Extended Data Fig. 6.. DNA methylation patterns as determined from the ONT data across the three contiguously assembled Y chromosomes.
Methylation patterns for samples: a. HG1890, b. HG02666 and c. HG00358. The three dot plots (in grey) show the smoothed DNAme levels, in 5 kbp windows for visualization, in beta-scale ranging from 0 (not methylated) to 1 (methylated). The locations of Yq12 repeat arrays (DYZ18, 2.7kb-repeat, 3.1kb-repeat, DYZ1 and DYZ2) and the Y-chromosomal subregions are shown below as bar plots.
Extended Data Fig. 7.
Extended Data Fig. 7.. Functional analyses on the Y chromosome with DNA-methylation, RNA expression and HiC information as anchored to GRCh38 Y.

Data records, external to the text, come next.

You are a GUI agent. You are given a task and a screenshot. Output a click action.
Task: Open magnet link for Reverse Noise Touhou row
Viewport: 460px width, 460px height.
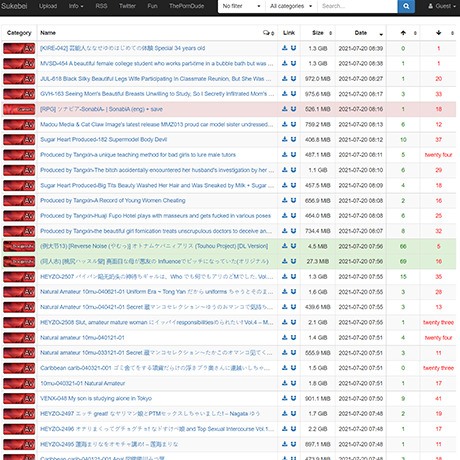point(293,246)

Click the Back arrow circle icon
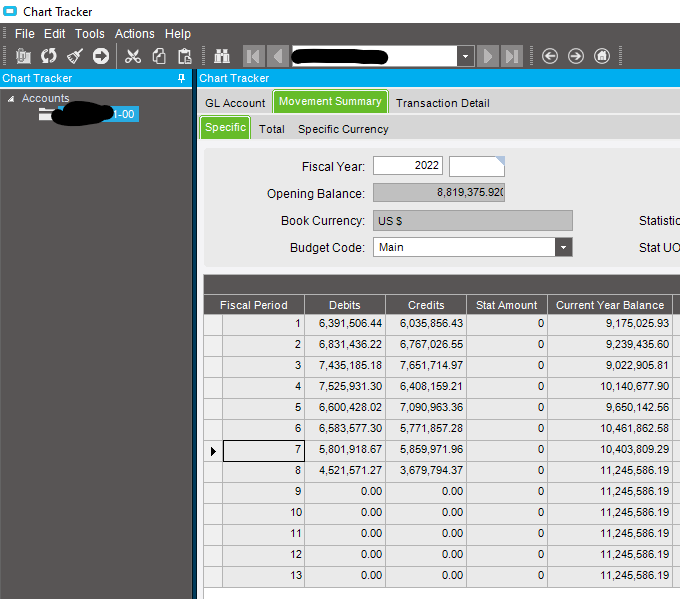tap(549, 56)
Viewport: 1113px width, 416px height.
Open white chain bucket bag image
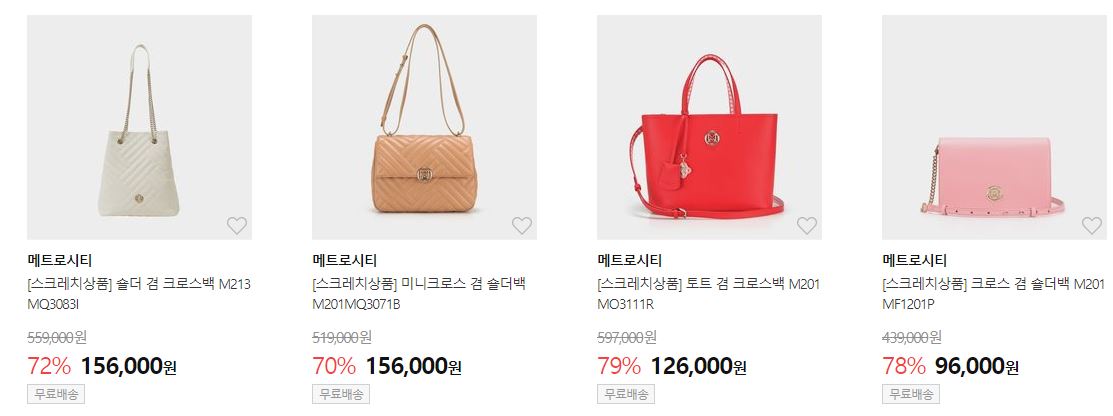(139, 127)
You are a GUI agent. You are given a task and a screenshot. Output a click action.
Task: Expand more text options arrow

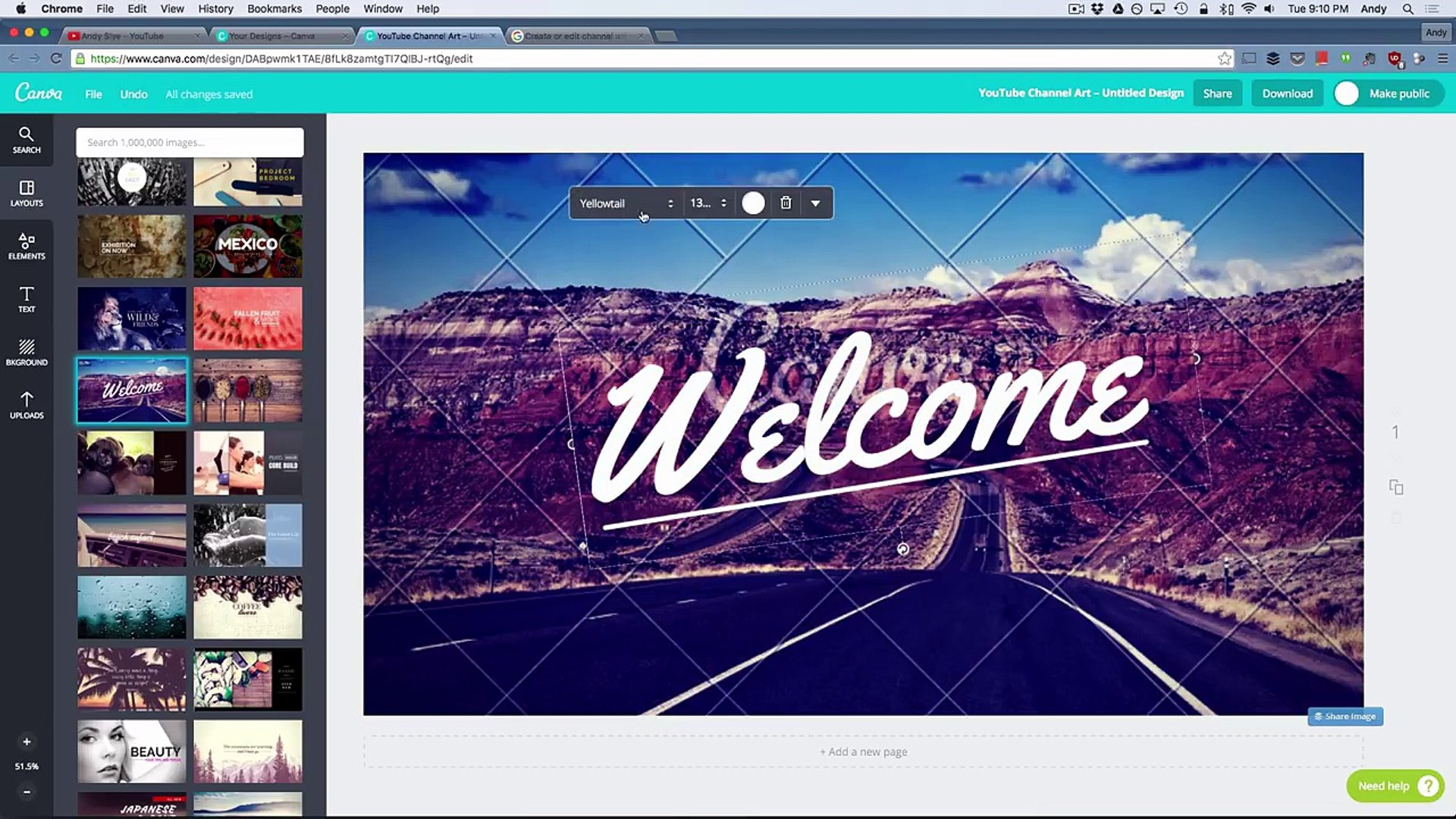coord(815,203)
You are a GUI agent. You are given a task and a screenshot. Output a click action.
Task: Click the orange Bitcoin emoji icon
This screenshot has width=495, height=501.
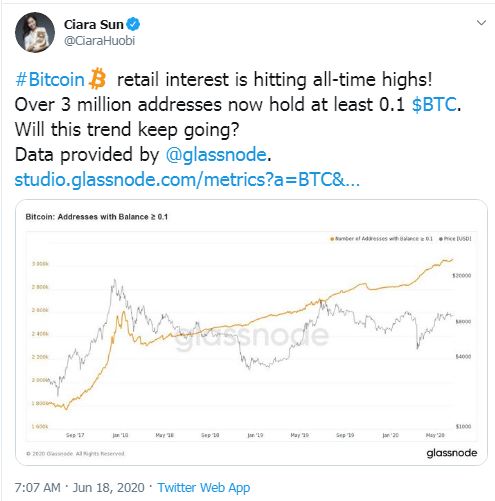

a. The top three panels show DNA-methylation levels and variation over the studied chromosomes (n=41). In black (top dot plot) the average methylation is shown, in green (middle dot plot) the variation in DNAme levels across the studied genomes. The bottom boxplot represents the DNA methylation segmentation using PycoMeth-seg (Methods). In grey shades 2,861 methylation segments, and in red shades the 340 significantly differentially methylated segments (DMS). The CpG sites that fall in a DMS are coloured in a lighter shade in the top two dot plots, the dot plots are in beta-scale, ranging from 0 (not methylated) to 1 (methylated). b. Average insulation scores (top) and variance of insulation scores between any two samples (bottom) across 40 samples with Hi-C data with 10 kbp resolution. Regions with lower insulation scores are more insulated and more likely to be topologically associating domain (TAD) boundaries, while regions with higher scores are more likely to stay inside TADs (the regions between the two adjacent TAD boundaries). The y-axis represents the average insulation scores ranging from −2 (most insulated) to 2 (least insulated) and the variance insulation scores ranging from 0 (no variance) to 8 (more variance). c. The Geuvadis based gene-expression analysis, shown are the 205 genes on the Y chromosome (grey shades), the 64 genes expressed in the Geuvadis LCLs (blue shades), of which 22 are differentially expressed (red shades, Supplementary Results ‘Functional analysis’ for additional details).
Extended Data Fig. 8.
Extended Data Fig. 8.. Composition of the Y-chromosomal (peri-)centromeric regions.
a. Organization of the chromosome Y centromeric region from 21 genomes representing all major superpopulations. The structure (top), α-satellite HOR organization (middle), and sequence identity heat map (bottom) for each centromere is shown and reveals the presence of novel HORs in over half of the centromeres. Note - the sizes of the DYZ3 α-satellite array are shown on top as determined using RepeatMasker (Methods). b. Genetic landscape of the Y-chromosomal pericentromeric region for three select samples (see Figs. S47–S48 for all samples). The top panel shows locations and composition of the pericentromeric region with repeat array sizes shown for each Y chromosome (the DYZ3 α-satellite array size as determined using RepeatMasker, Methods). The middle panel shows (UL-)ONT read depth and bottom sequence identity head maps generated using StainedGlass pipeline (using a 5 kbp window size).
Extended Data Fig. 9.
Extended Data Fig. 9.. Divergence of DYZ18, Yq11 /Yq12 transition region and DYZ1 repeat units.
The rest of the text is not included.